Once, the topic was “As I’d Slowly Discovered”, the test taker was a last year student, and, the essay had the friendships, the filial relations, the love, the betrayal in it.

Someone wrote on how s/he was raised by a military, authoritarian way at home, but one day, his mother stopped bothering with him suddenly, no longer helped him with getting the foods he ate, to let the writer choose on her/his own, and suddenly, s/he’d felt, that “I’m already grown!”, and started learning to take care of oneself.

One student wrote about how a classroom got along seemingly well, but within it, were actually, the cliques that kept, calculating, and manipulating each other, so the writer chose to not participate in it, and didn’t care if s/he was, isolated, and didn’t mind if s/he was labeled as being difficult, just refused, to get in the midst of it all.  Through that article, I’d gotten a better understanding, of what the students who are lowkey were experiencing in the class.

Most students wrote about the contrasts of how they’re getting older, with their parents, aging by the days, some were grateful for the parents taking them everywhere.  Some were grateful that their parents worked hard, that although the parents were there when the students were younger, but the parents provided them with a life without the economic worries; it’s just, that if the hands of time can be turned backwards, they’d still hoped, that their parents can save more time for them.

Toward that article on how the writer’s older brother passed away from illness, fearing her mother feeling upset, the girl that swallowed all her tears, was originally, a very bright and happy young woman, and after reading her essay, I’d learned, why she’d been wearing that frown for so long.  I’d felt awful, that this young woman needed to cope with how her older brother had passed away—I’d gotten to experience this sort of a heartache when I was in the second year of college, but I wasn’t as strong as she, the day I’d received the news, I’d started crying unstop.

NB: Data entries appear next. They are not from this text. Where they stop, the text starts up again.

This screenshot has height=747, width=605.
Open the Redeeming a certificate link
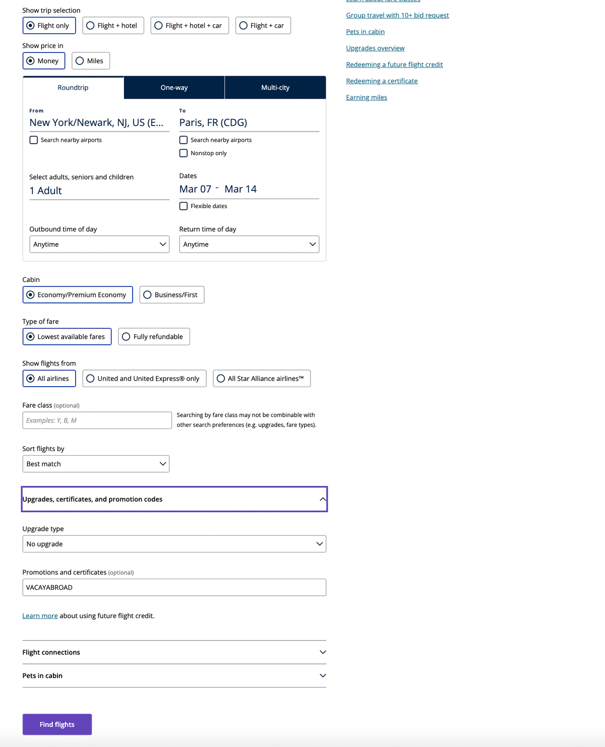382,81
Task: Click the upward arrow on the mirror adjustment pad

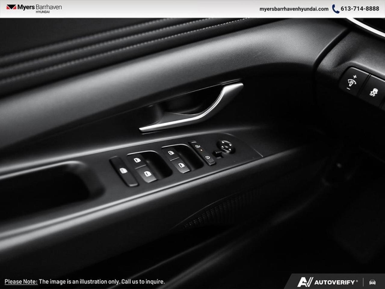Action: 223,142
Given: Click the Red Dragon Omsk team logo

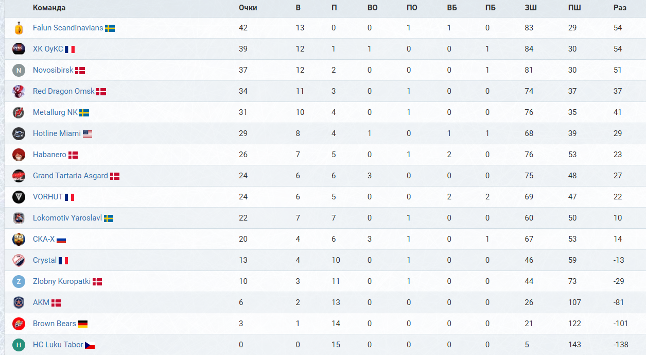Looking at the screenshot, I should tap(19, 91).
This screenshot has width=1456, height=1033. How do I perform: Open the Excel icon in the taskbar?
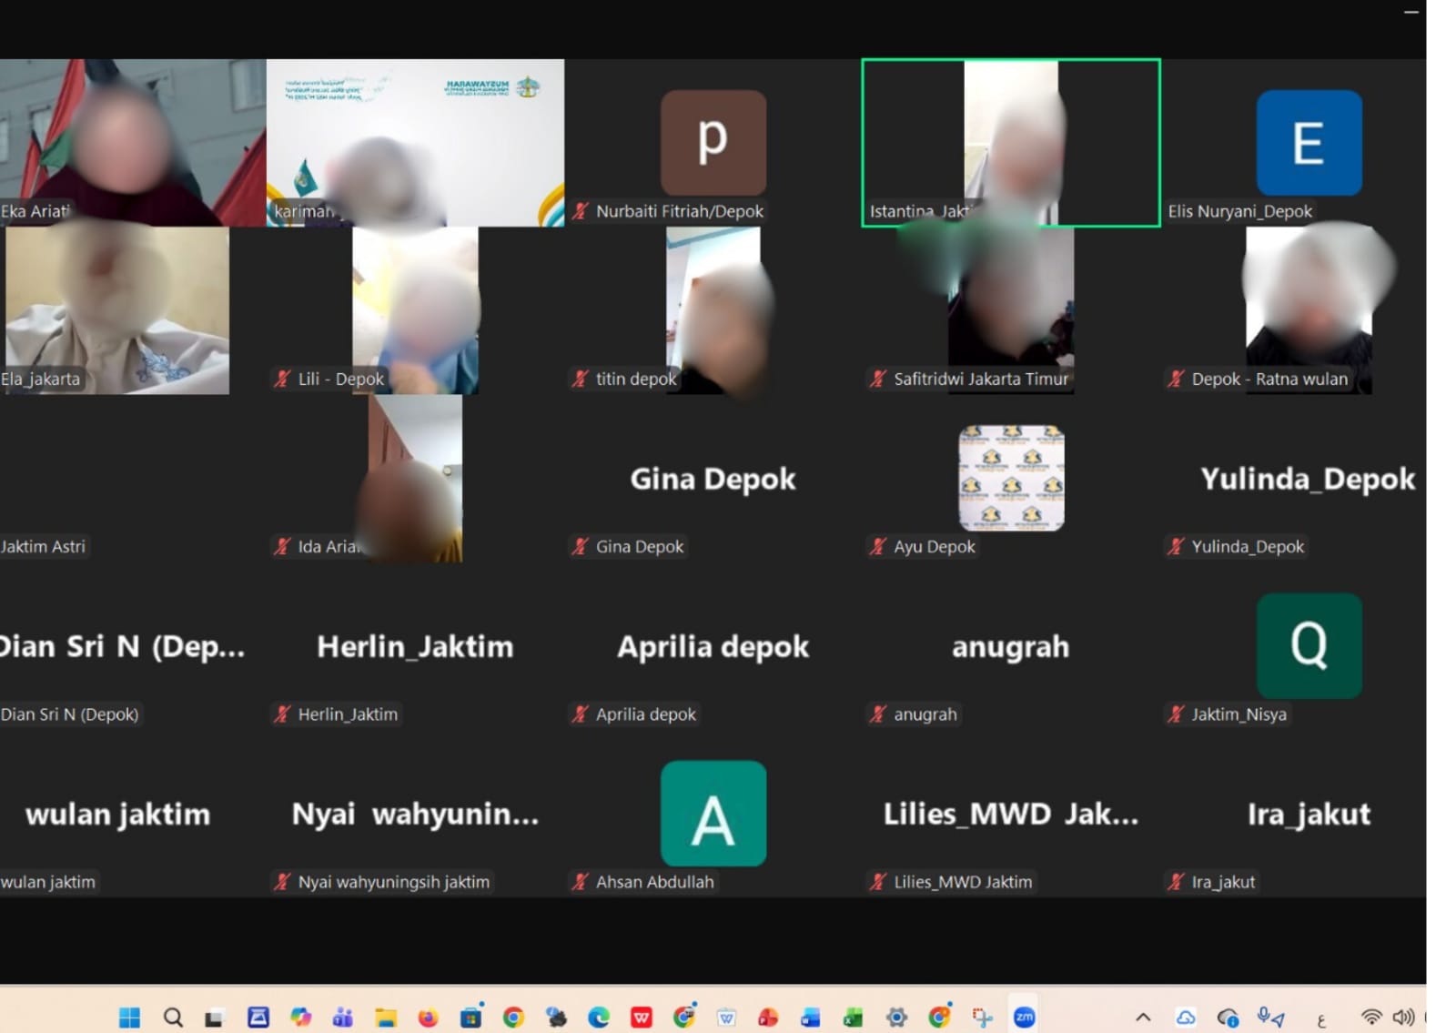(853, 1017)
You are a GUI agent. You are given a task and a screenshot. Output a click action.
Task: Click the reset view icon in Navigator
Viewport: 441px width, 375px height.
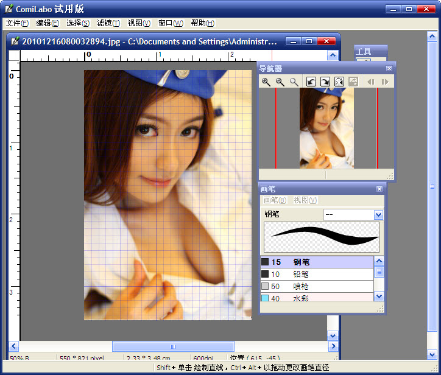click(353, 82)
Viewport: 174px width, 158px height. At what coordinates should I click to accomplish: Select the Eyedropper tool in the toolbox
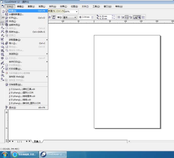click(2, 67)
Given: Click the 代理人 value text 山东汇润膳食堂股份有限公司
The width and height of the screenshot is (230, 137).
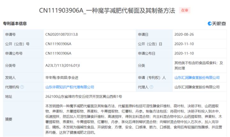Looking at the screenshot, I should pyautogui.click(x=197, y=87).
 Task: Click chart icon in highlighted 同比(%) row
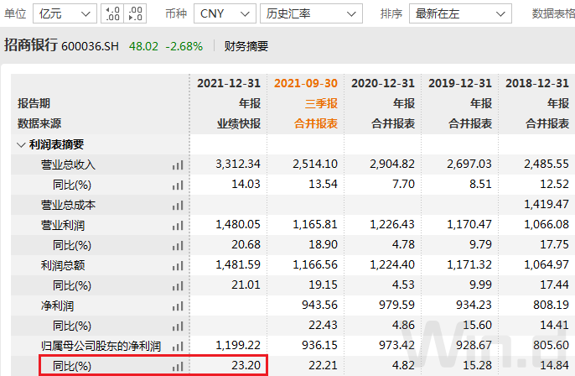177,366
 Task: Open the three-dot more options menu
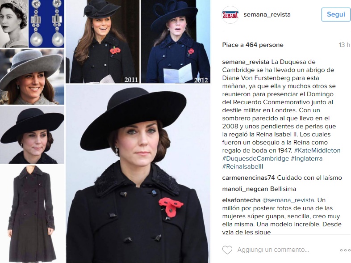tap(345, 250)
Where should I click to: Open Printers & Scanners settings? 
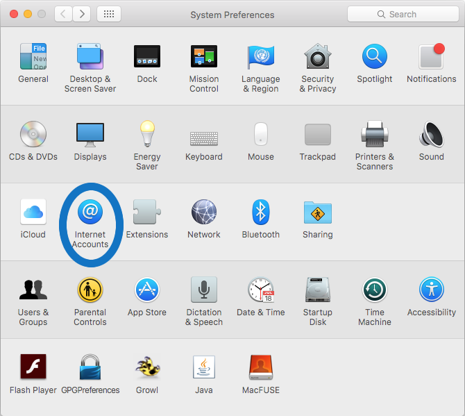coord(375,134)
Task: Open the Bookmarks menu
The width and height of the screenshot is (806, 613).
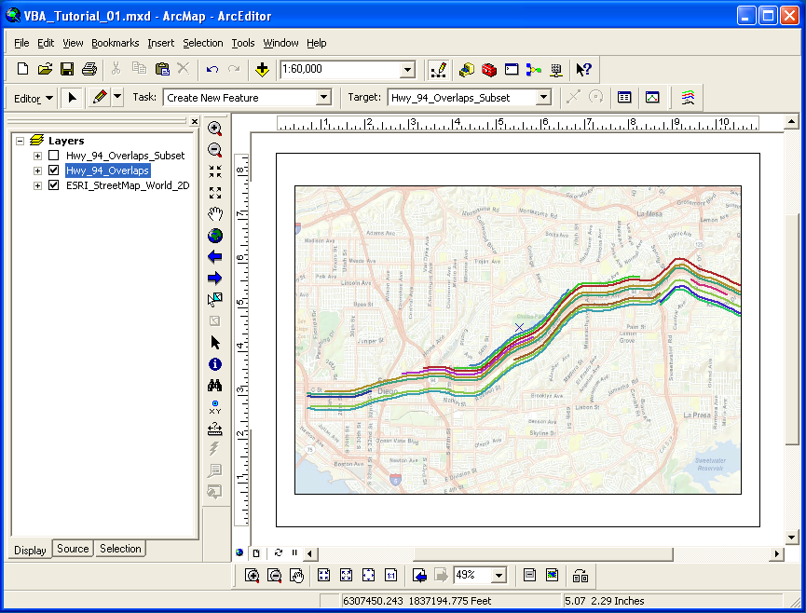Action: click(x=115, y=43)
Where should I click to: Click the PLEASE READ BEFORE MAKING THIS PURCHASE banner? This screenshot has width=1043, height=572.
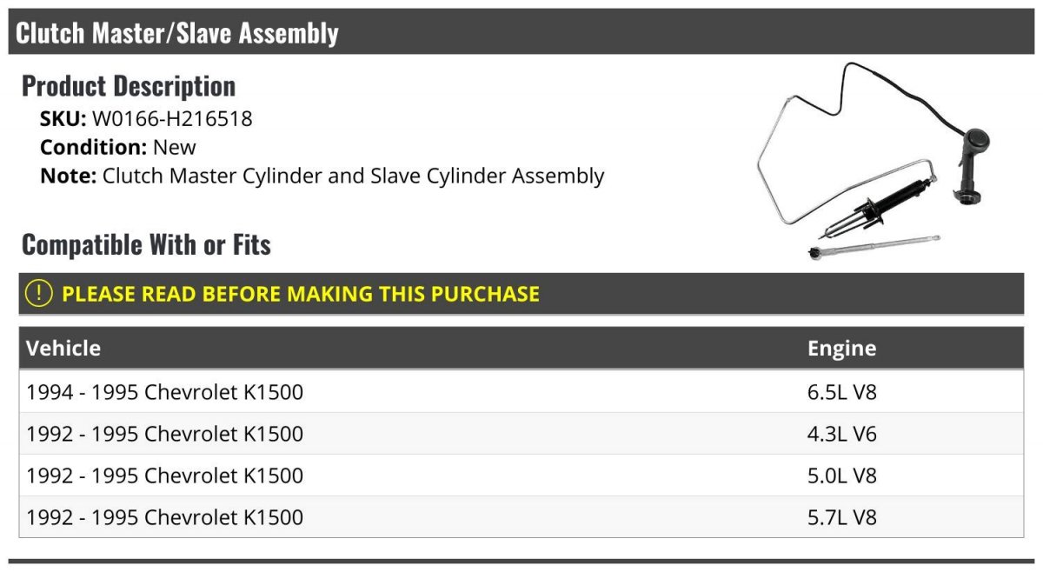pos(522,294)
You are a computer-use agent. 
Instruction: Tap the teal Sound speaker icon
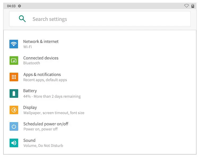[x=14, y=143]
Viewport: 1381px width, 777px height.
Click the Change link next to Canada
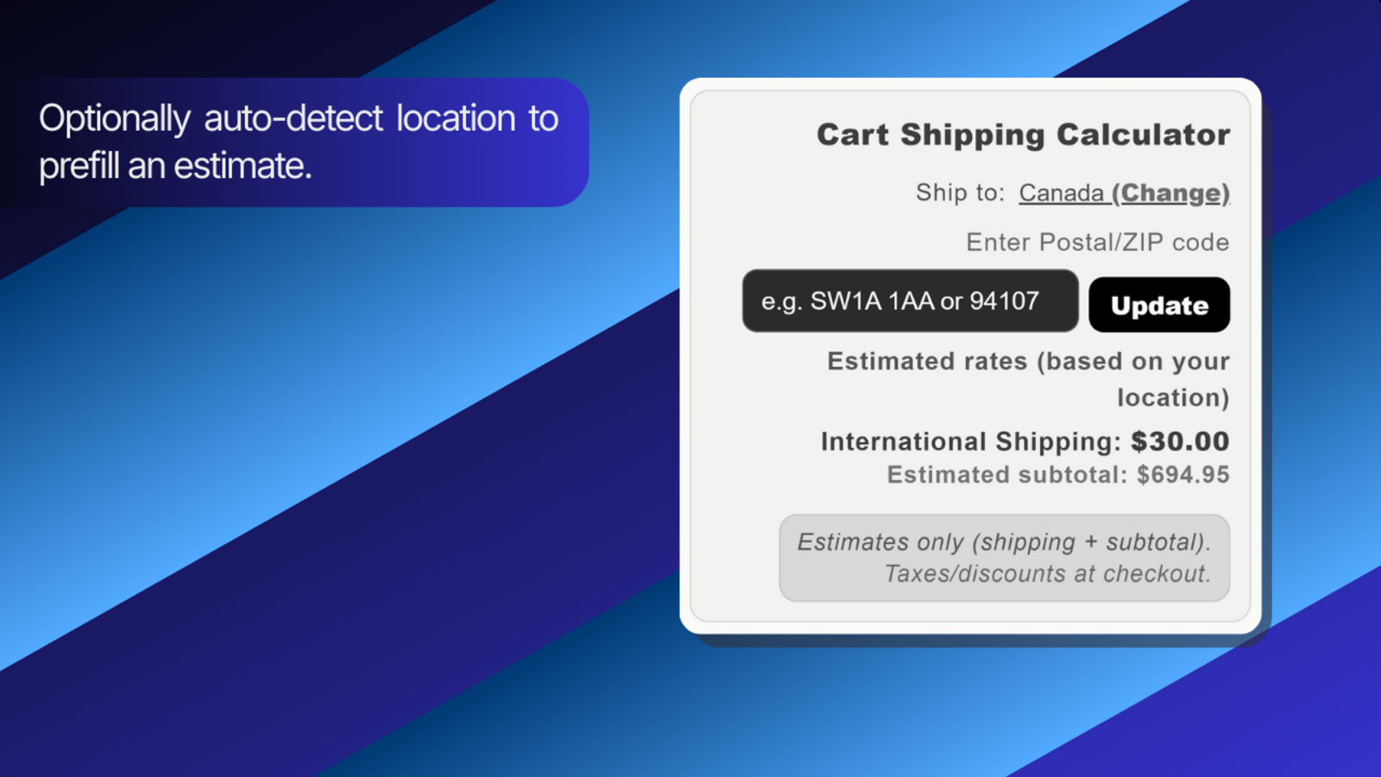[x=1170, y=193]
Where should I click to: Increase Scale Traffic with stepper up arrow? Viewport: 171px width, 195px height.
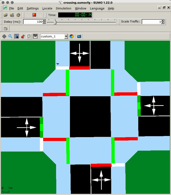[162, 21]
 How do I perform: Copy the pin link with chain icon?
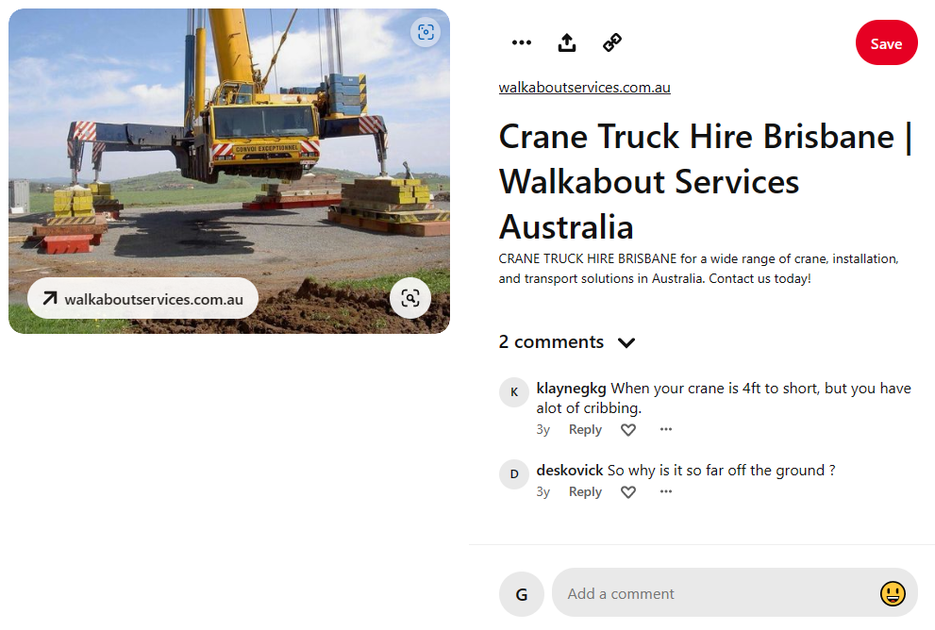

Reading the essays of all these students, I’d noted, how they were, slowly coming of age, like how I’d turned into the lecturer, from once being a student sitting in the classrooms; from the son who was taken to school by his father, to a father who now, chauffeurs his own son to school.  Turning around, realizing, that this, is how we all, grow up.

So, this teacher noted the things in the lives of his students, that he wouldn’t have known, had he not read their essays, and these students, although very young, some had already had a vast spectrum of experiences with life and death, heartbreak, and all of these will become, nutrients in their process of growing up into adults!